After taking care of that pressing issue and hand washing, I noted that some clothes had been laid out for me. Which was thoughtful and awkward, since it meant someone had handled my unmentionables. Gah, I could only hope it had been a female someone. I turned to the bathing options and went with a shower. I was too hungry to mess with an actual bath-bath. Once clean, dressed, and having brushed my hair and teeth... I ventured back out into the bedroom to find Goldest lying on the bed with his paws in the air, batting at the dust motes that were dancing in the beams of sunlight coming through the curtains.

I leaned against the doorway to the bathroom and watched the adorable sight. It pinged a memory, which was odd. I never did anything like that, as I lacked the proper appendages. I furrowed my brows, trying to chase the memories to their source. My eyes widened as I hit pay dirt.

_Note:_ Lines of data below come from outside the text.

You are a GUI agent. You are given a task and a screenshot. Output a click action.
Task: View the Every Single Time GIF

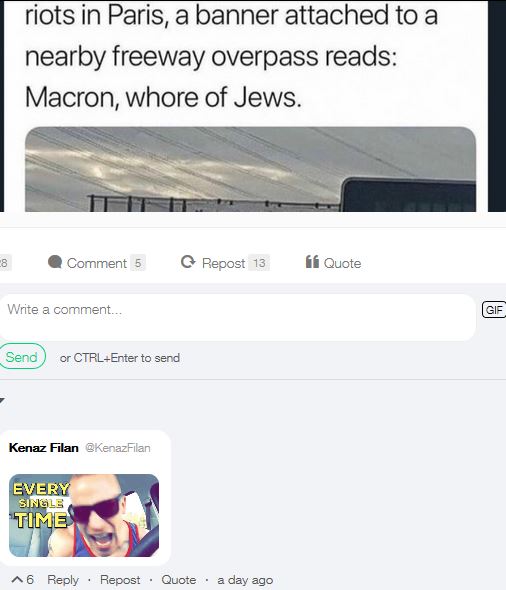(84, 515)
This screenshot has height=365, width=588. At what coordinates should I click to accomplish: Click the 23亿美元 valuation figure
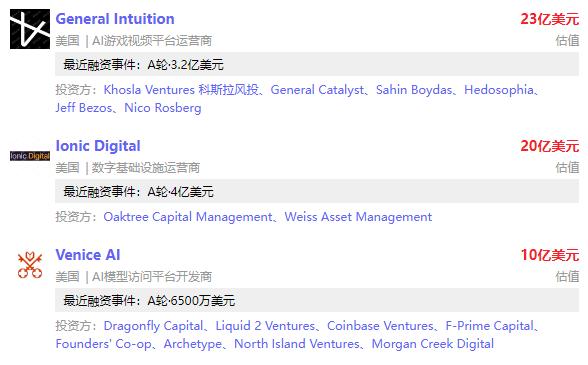click(550, 19)
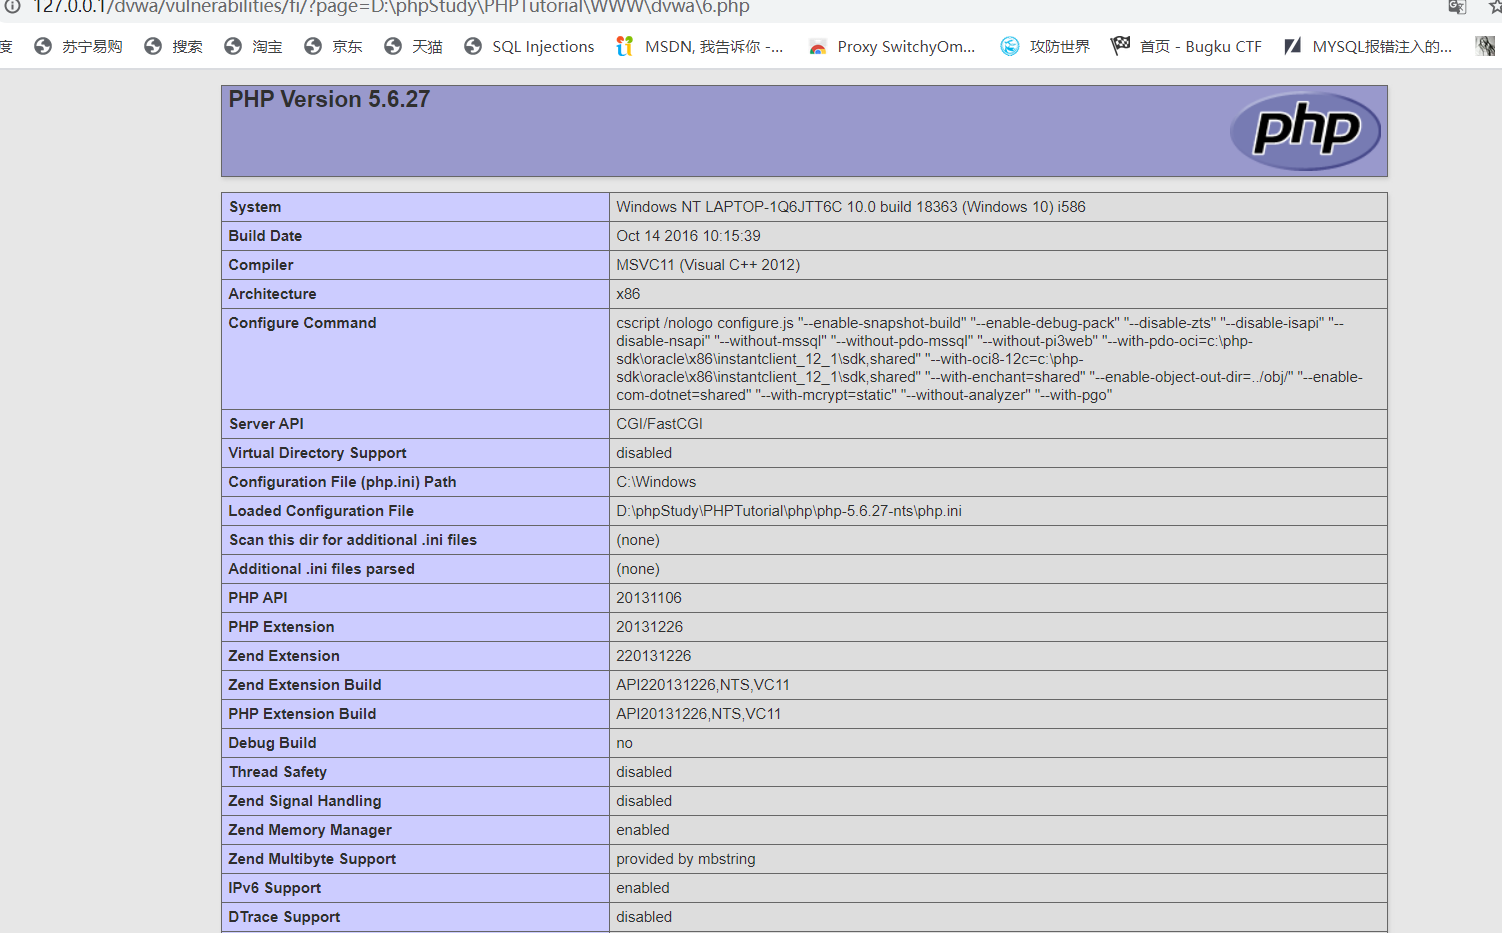This screenshot has width=1502, height=933.
Task: Click the Loaded Configuration File php.ini path
Action: (x=788, y=511)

They weren't my memories... they were Goldest's. From his earliest days. I stood there dumbfounded as I recalled his memories of being a newborn cub. Of experiencing everything for the first time. Of how he was actually told by his deity, the names of his siblings. I turned my head to look at Goldest with what had be a flummoxed expression on my face, to see he was watching me. His amazing blue eyes were actually a little vulnerable, like he was worried about my reaction to it all. "That was so cool! Humans are never that self aware when they are born. And for your deity to be so close to you? That's just amazing Goldest." Seeing and feeling how sincere I was, he sagged into the bedding with relief. I tilted my head a bit at that. My youth was not always pleasant, especially when it was discovered the Great All Sire had Touched my Nest so deeply. They will also not understand when they learn I have Bonded an Offworlder... but it eases my heart that you understand and do not fear me or mine.

"Seriously?! Your deity blesses your Nest with his attention, or wisdom or however it would be worded... and your people find that scary? That's ridiculous. I mean I kinda get how they're going to be leery of me and you Bonding. But the rest? They should be wondering why he felt the need to focus on you, is something coming? Are you or one of your siblings meant to be a part of something important? When a deity takes a special interest in someone, there's usually a reason for it." I shake my head at how the herd mentality can lead to such strife and chaos. The narrow minded and easily spooked often cause the most damage to young minds. Poor Goldest, but at least he had his Nest mates who supported and loved him, so I know it wasn't all bad. He purrs at me as he rolls over and climbs off the bed to come to me for face rubs. I wrap my arms around his neck and just hold his huge silky soft furry head to my chest for a bit, so he can feel how much I accept and appreciate him. I really wish I could have been there for him, even if only mentally during those unpleasant moments in his young life. But I also know things got better for him too as he got older and proved himself to be brave, wise and all around amazing.